The inspiring account of Helen Keller's triumph over deafness and blindness, and a testament to the power of an indomitable will An American classic rediscovered by each generation and popularized by the stage play and movie
The Miracle Worker, Helen Keller's story has become a symbol of hope for people all over the world.
Published when Keller was only twenty-two,
The Story of My Life portrays the wild child who is locked in the dark and silent prison of her own body. With an extraordinary immediacy, Keller reveals her frustrations and rage, and takes the reader on the unforgettable journey of her education and breakthroughs into the world of communication. From the moment Keller recognizes the word "water" when her teacher, Anne Sullivan, finger-spells the letters, we share her triumph as "that living word awakened my soul, gave it light, hope, joy, set it free!"

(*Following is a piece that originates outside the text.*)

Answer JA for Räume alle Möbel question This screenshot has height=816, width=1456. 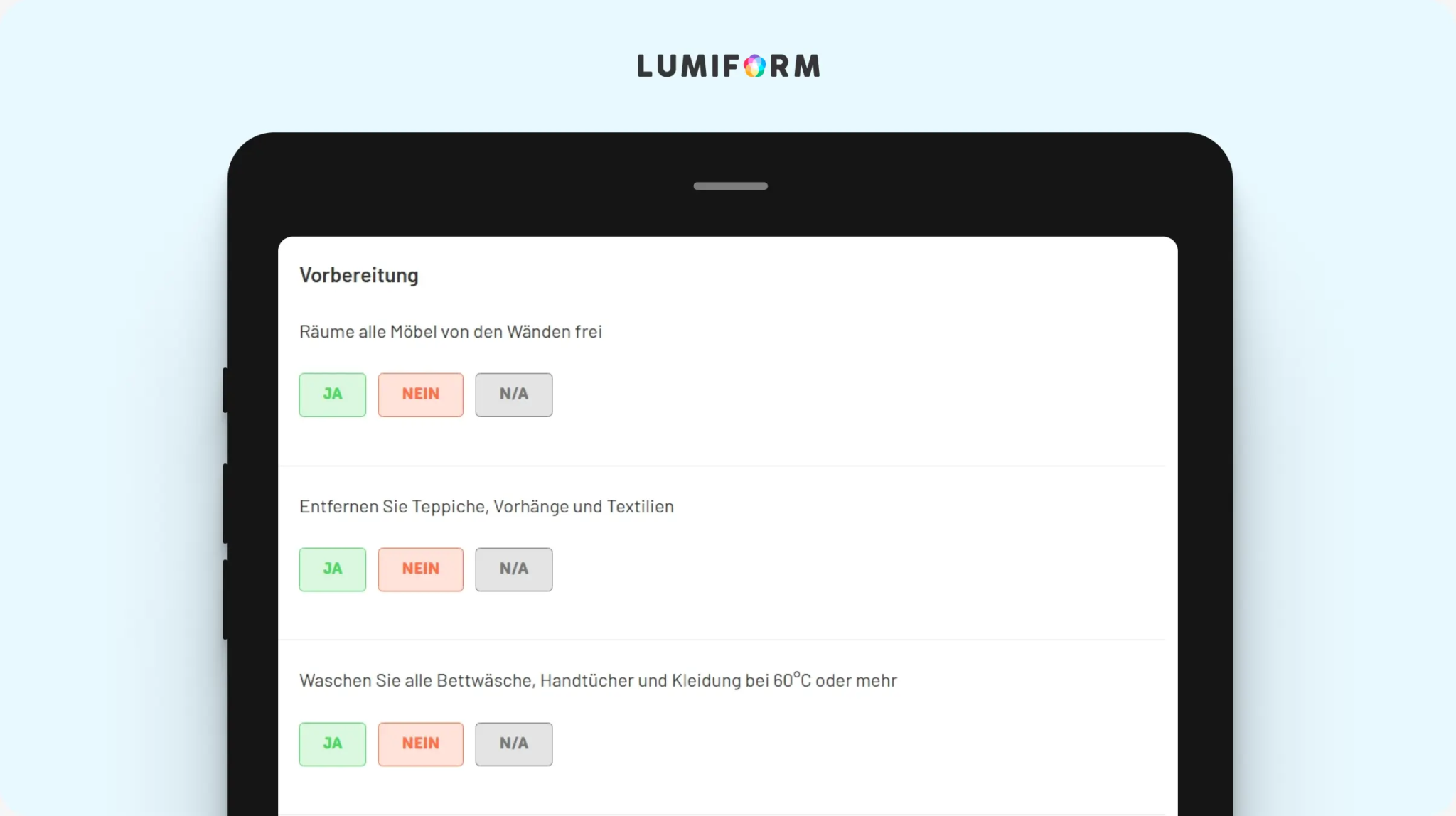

The Story of My Life remains startlingly fresh and vital more than a century after its first publication, an unparalleled chronicle of courage and determination.
About the AuthorHELEN KELLER was born on June 27, 1880, in Tuscumbia, Alabama. At nineteen months old an acute ilness nearly took her life and left her deaf and blind. At the recommendation of Alexander Graham Bell, her parents contacted the Perkins institute for the Blind in Boston, and Anne Sullivan was sent to tutor Helen. The story of their early years together, and Helen's remarkable pyschological and intellectual growth, is told in
The Story of My Life, which first appeared in installments in
Ladies' Home Journal in 1902. With Anne Sullivan, "Teacher," at her side, Helen Keller graduated from Radcliffe College in 1904, an extraordinary accomplishment for any woman of her time. A women's-rights activist, a socialist, and a world-famous celebrity, Helen Keller received the Presidential Medal of Freedom and many honorary degrees. Her other books include
The World I live In (1908),
Midstream: My Later Life (1929),
Helen Keller's Journal (1938), and
Let us Have Faith (1940). She died in 1968. Her burial urn is in the National Cathedral in Washingtion, D.C.